_RAW DATA_

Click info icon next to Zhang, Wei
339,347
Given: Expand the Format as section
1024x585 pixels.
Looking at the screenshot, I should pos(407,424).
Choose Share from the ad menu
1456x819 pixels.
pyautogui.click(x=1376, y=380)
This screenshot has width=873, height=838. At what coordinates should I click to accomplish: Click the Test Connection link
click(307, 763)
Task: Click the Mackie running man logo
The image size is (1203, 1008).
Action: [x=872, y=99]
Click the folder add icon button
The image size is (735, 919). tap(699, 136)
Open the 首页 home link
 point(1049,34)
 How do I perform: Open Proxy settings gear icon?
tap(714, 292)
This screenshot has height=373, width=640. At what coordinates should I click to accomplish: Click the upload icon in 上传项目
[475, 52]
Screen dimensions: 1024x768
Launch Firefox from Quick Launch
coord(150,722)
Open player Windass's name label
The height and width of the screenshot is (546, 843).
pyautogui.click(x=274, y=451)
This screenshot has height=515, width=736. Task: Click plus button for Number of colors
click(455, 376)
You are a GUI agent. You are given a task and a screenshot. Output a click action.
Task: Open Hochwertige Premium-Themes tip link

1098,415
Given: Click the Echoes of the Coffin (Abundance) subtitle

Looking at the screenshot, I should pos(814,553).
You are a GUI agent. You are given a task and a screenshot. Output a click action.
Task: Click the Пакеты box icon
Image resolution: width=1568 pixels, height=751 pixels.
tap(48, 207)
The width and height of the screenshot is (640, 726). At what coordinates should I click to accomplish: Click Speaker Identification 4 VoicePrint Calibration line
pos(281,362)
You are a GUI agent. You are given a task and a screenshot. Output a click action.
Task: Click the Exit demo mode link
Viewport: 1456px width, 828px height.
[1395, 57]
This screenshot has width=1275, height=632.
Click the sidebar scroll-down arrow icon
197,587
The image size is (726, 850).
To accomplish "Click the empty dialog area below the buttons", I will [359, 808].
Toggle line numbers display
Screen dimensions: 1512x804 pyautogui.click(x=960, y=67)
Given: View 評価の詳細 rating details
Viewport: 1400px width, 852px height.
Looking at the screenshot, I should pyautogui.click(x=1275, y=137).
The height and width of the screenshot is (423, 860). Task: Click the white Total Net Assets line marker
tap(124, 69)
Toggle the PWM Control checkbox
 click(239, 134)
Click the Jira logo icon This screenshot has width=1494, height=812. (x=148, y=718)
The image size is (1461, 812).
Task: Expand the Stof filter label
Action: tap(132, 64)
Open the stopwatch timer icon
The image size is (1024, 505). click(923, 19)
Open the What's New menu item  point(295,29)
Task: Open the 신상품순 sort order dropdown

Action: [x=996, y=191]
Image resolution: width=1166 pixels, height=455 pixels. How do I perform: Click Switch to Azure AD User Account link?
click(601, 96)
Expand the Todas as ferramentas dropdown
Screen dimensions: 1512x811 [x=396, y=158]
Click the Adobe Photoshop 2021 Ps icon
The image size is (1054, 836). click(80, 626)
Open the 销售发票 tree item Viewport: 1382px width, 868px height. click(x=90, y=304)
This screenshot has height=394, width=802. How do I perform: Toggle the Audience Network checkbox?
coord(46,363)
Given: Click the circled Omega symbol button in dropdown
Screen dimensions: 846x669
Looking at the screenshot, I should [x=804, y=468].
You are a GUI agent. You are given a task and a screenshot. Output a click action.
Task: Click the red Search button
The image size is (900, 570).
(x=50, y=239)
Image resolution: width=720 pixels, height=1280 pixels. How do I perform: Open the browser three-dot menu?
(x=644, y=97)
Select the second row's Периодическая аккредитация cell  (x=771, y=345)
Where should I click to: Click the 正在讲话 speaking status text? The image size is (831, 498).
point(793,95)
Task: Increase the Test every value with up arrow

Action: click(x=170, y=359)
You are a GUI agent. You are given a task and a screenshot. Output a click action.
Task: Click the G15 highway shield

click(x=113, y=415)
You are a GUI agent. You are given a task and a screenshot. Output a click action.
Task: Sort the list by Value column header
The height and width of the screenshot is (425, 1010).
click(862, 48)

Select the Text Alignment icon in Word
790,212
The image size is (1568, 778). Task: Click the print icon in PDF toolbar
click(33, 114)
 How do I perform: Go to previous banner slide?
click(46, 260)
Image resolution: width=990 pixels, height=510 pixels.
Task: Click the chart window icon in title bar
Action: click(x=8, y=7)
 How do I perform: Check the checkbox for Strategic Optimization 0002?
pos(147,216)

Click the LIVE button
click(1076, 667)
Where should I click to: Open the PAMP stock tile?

_WHAT NEEDS TO BE DONE_
Tally the lines of the data that contain the word "item", and give only that tally.

_ANSWER FOR THIS EXERCISE_
2